If openshift-infra is in terminating state when restarting server, nothing works #3274

derekwaynecarr · 2015-06-17T17:16:32Z

I had a population with following:

500 projects, each project has 1 rc, 3 pods, and the associated system stuff

Fat fingered me did the following:

osc delete projects --all

This marked all the projects as terminating, but it also marked openshift-infra as terminating.

At this point, there are a lot of replication controllers trying to create pods, but being rejected by admission control, and that was fine BUT when the openshift-infra namespace was being purged, it deleted the service accounts. The service accounts were used by the replication controller to function. This results in log messages that say the replication controller needs to present credentials.

I then was wondering what was going on, and saw that openshift-infra was terminating. It may have eventually terminated if I left it running, but there was a lot of client traffic contention, so I restarted openshift.

At this point, openshift had 498 projects terminating, and the openshift-infra project had no service accounts. You then get a message in log reporting the following and openshift fails to start:

Jun 17 17:09:34 openshiftdev.local openshift[30991]: F0617 17:09:34.334335   30991 start_master.go:403] Could not get client for replication controller: Could not get token for openshift-infra/re...on-controller
Ju

I realize this was an operator error, but there is no way to recover, and I am strongly inclined to believe that I will not be the first operator to make this error.

I think one of the following:

policy should never allow that namespace to be deleted
admission control should never allow that namespace to be deleted (since its essential to system function)

@smarterclayton @liggitt @deads2k - opinions on preferred route? I vote for 2.

The text was updated successfully, but these errors were encountered:

liggitt · 2015-06-17T17:17:20Z

policy can't express denies, so you couldn't prevent a cluster admin from deleting via policy

derekwaynecarr · 2015-06-17T17:19:10Z

I think all of our controller clients will cease to work if these service accounts are deleted, no?

Also, its not possible to make a 'terminating' namespace stop terminating unless there is a way to nil out a DeletionTimestamp that I am missing.

liggitt · 2015-06-17T17:20:25Z

I think all of our controller clients will cease to work if these service accounts are deleted, no?

not all, but important ones

deads2k · 2015-06-17T17:21:32Z

I vote for option 2 as well. It might be useful to support a list of "protected" resources in the master-config.

liggitt · 2015-06-17T17:22:01Z

should probably move openshiftConfig.RunOriginNamespaceController() up to the special list of controllers that get started first

liggitt · 2015-06-17T17:22:31Z

that would have helped clean things up, though it still might have taken a couple restarts

deads2k · 2015-06-17T17:23:50Z

I don't think we have a controller ensuring that our serviceaccounts are always present (I think its only on startup), so we might want to express: "don't delete these serviceaccounts" as well.

Required task 1:
How would you put this sentence from the OpenShift issue thread into Spanish: "This marked all the projects as terminating, but it also marked openshift-infra as terminating."
Required task 2:
Could you write the next part of the OpenShift issue thread, picking up after its last comment?

Dataset records:
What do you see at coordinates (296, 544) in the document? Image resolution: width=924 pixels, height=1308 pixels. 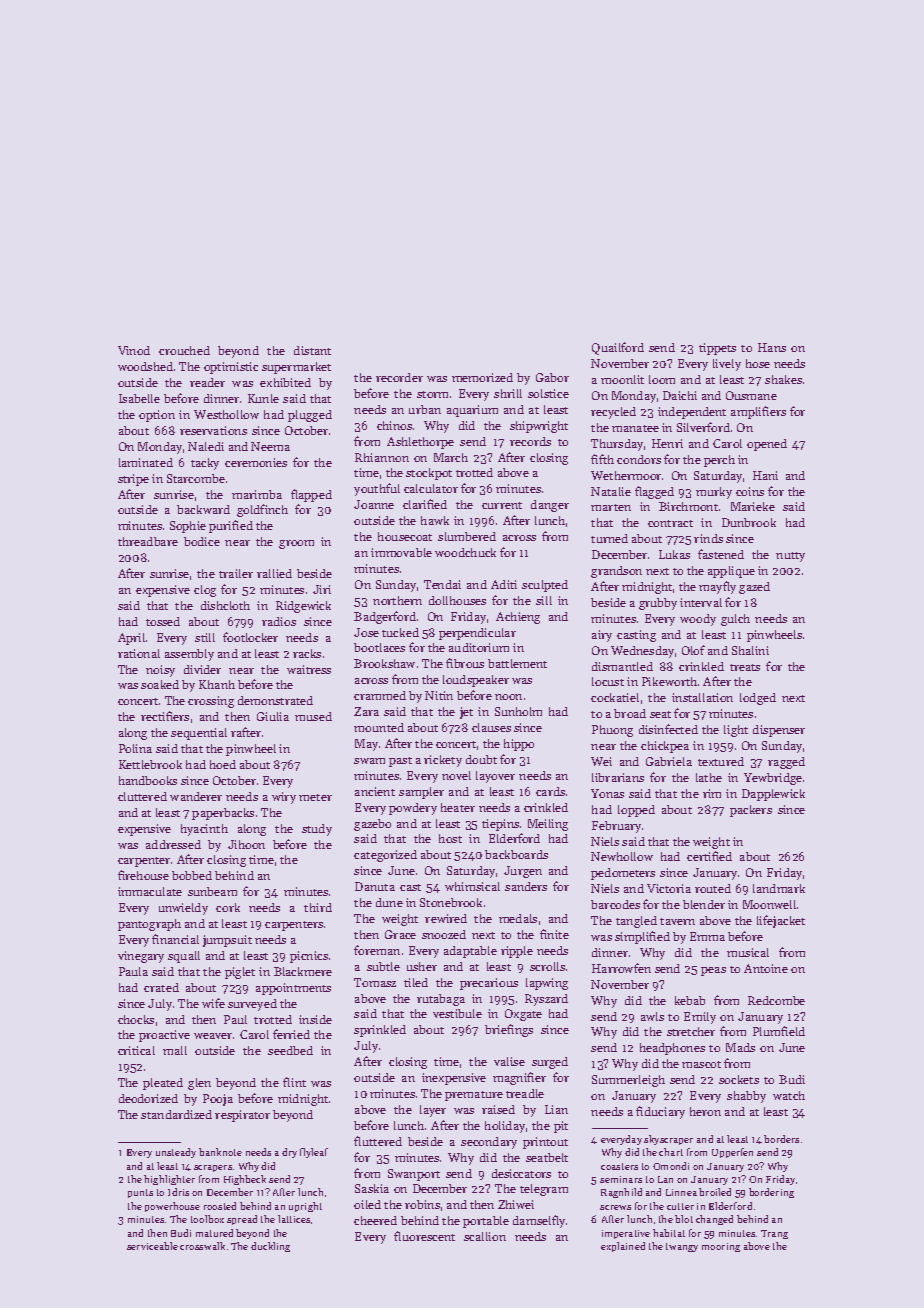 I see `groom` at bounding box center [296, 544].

==

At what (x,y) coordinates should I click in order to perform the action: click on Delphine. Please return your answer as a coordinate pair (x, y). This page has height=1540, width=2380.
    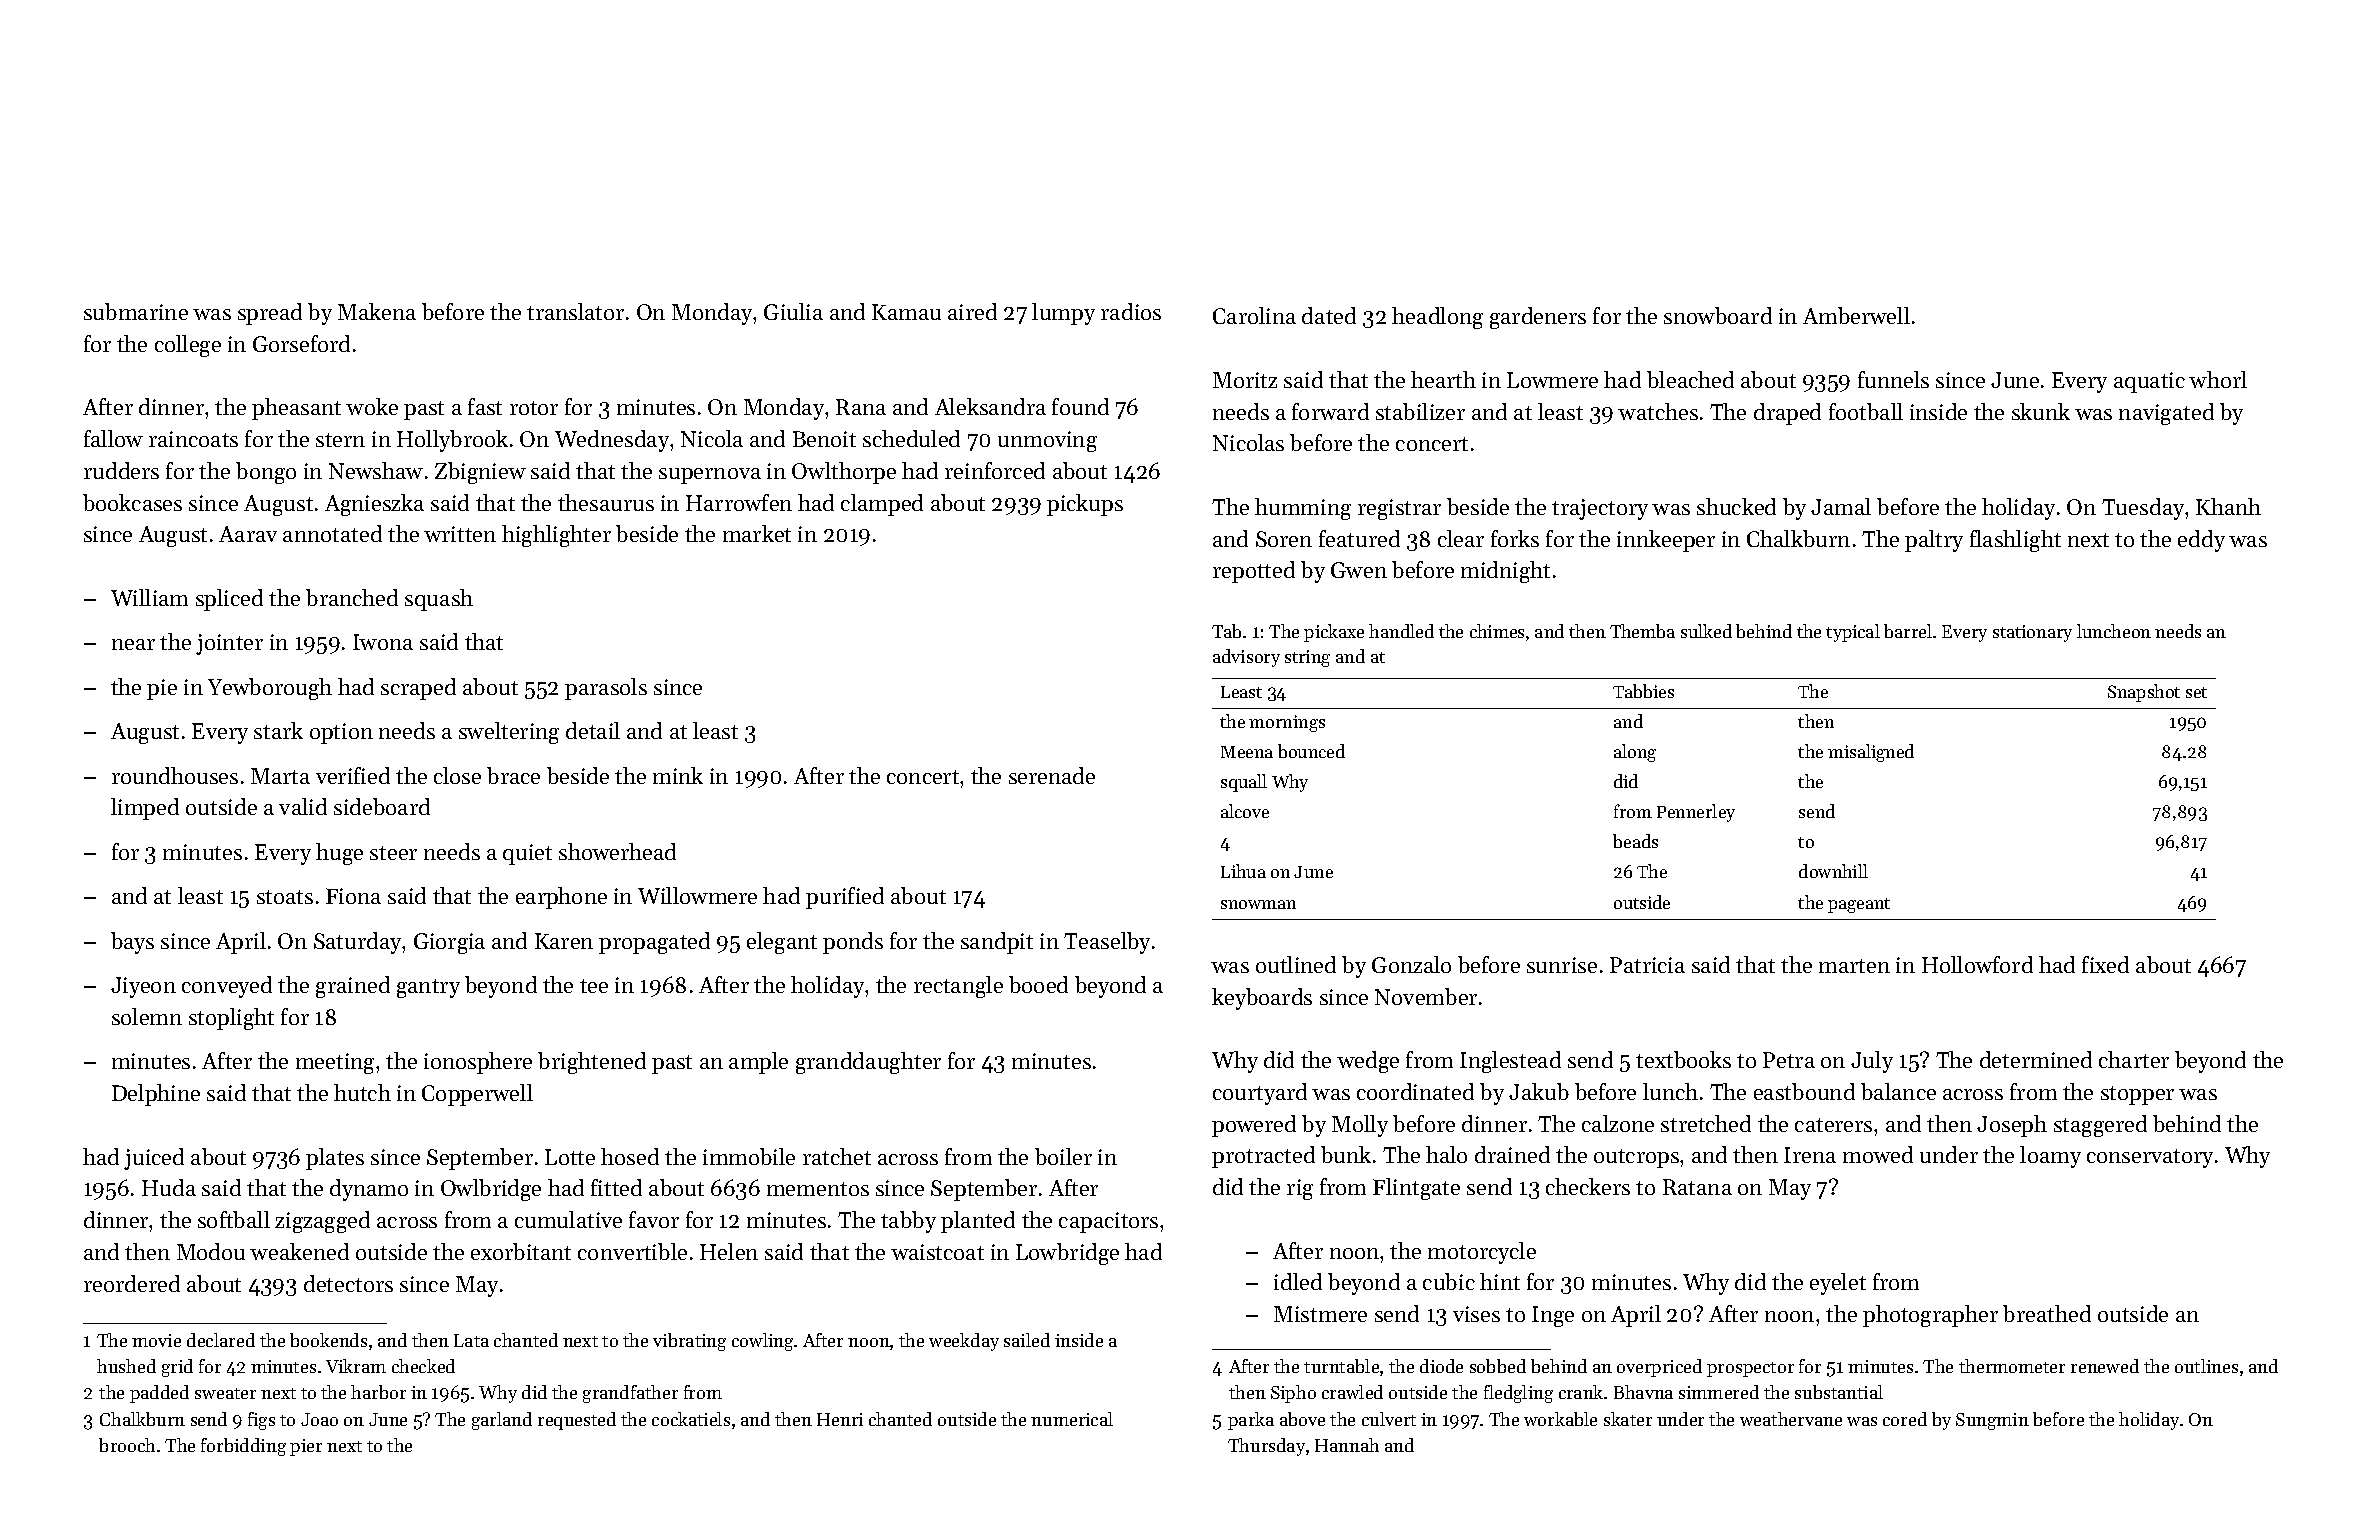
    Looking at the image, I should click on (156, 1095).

Task result 1:
Esto marcó todos los proyectos como en terminación, pero también marcó openshift-infra como en terminación.

Task result 2:
liggitt · 2015-06-17T17:25:54Z

not sure I care down to that level... a restart would fix that and that's unlikely to happen as a mass delete

derekwaynecarr · 2015-06-17T19:06:03Z

I need to modify upstream to expose Name on admission control since an object being deleted has no 'object' on input.

Sent from my iPhone

On Jun 17, 2015, at 1:43 PM, Dan McPherson notifications@github.com wrote:

Assigned #3274 to @derekwaynecarr.

—
Reply to this email directly or view it on GitHub.

smarterclayton · 2015-08-18T13:11:45Z

As a simple fix let's have the project command ignore deletes for a set of whitespaced project names. Admin can still delete them with namespace rest API but this prevents stupid stuff.

liggitt · 2015-08-18T14:30:12Z

the project command ignore deletes

the project API, you mean?

liggitt · 2015-08-18T14:31:33Z

also, we should move RunOriginNamespaceController() up to the special list of controllers that get started first, so it can clean things up even if the service account token fetcher has issues

smarterclayton · 2015-08-18T15:25:13Z

The API.

On Tue, Aug 18, 2015 at 10:31 AM, Jordan Liggitt notifications@github.com
wrote:

also, we should move RunOriginNamespaceController() up to the special
list of controllers that get started first, so it can clean things up even
if the service account token fetcher has issues

—
Reply to this email directly or view it on GitHub
#3274 (comment).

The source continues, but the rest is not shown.